Je ne peux pas prouver ce que je dis, car la preuve est donnée par l'organe spirituel, et c'est précisément ce qui fait défaut aux Occidentaux, et leur permet de se faire enfumer si facilement par des vendeurs de cacahuètes. Je préciserai juste que je ne l'avais pas autrefois et que j'ai chèrement acquis le peu que j'ai, je sais donc parfaitement ce que voient (ou ne voient pas) les autres. Ils ne peuvent donc arguer que je ne connais pas leur point de vue, car je l'ai partagé pendant longtemps.
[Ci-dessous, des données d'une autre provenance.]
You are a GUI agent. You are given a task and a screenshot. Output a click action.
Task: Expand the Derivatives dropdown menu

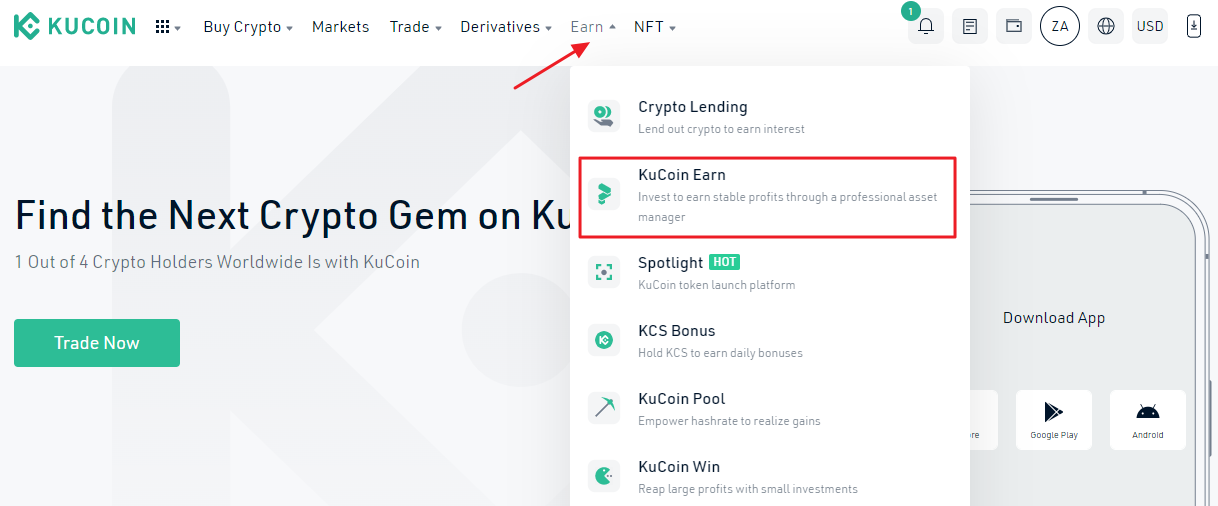pyautogui.click(x=506, y=27)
J'ajoute que le plus grand malheur de tout cela, c'est que la culture et l'intelligence ne sont pas d'une grande aide. Elles le sont pour déterminer les bonne sources, s'assurer qu'on ne fait pas n'importe quoi grâces aux témoignages des anciens, mais le vrai travail est ailleurs, et le problème c'est qu'il est pénible. Je maudis ma lâcheté en la matière, mais je n'ai pas trop le choix, car c'est un problème de canaux. Il faut se soigner les canaux, et ça fait toujours mal. La progression fait toujours mal, c'était ce que je constatais ces derniers jours, et franchement c'est pénible. Si je pense à mon yidam, ça fait mal, si regarde l'histoire d'un grand pratiquant que je ne serai jamais, ça fait mal, si je regarde des jolis écureuils, ça fait mal, si je pense à tout ça, ça fait mal. Dans ces quatre cas, c'est le même mal, il ne varie pas. Attention, ça n'est pas la même chose que dukkha. Ça n'est pas la nausée d'exister, le mal-être... C'est un mal au contraire très précis, et ce sont toujours les mêmes endroits, les fameux noeuds du canal central. La pureté, la beauté, l'innocence déclenchent ce mal tout aussi sûrement que les émotions perturbatrices, et c'est bien le souci. On ne peut même plus se dire :"Je vais contempler mon Dieu chéri et je serai consolé". Pas du tout. Il n'y a de consolation nulle part, surtout pas en Dieu. C'est comme si vous avez une copine dans les bras de laquelle vous avez l'habitude de vous consoler, mais tout de coup vous découvrez qu'elle vous brûle et que vous ne pouvez plus l'approcher... Alors vraiment, tous ces gens qui sont dans l'amour universel, je ne sais pas comment ils font pour ne pas avoir mal et trouver ça génial, parce que c'est insupportable. L'amour, c'est terrifiant, en même temps on sait que c'est le prix à payer pour être vivant et ne pas rester un zombie. On est coincé entre l'enfer et le purgatoire.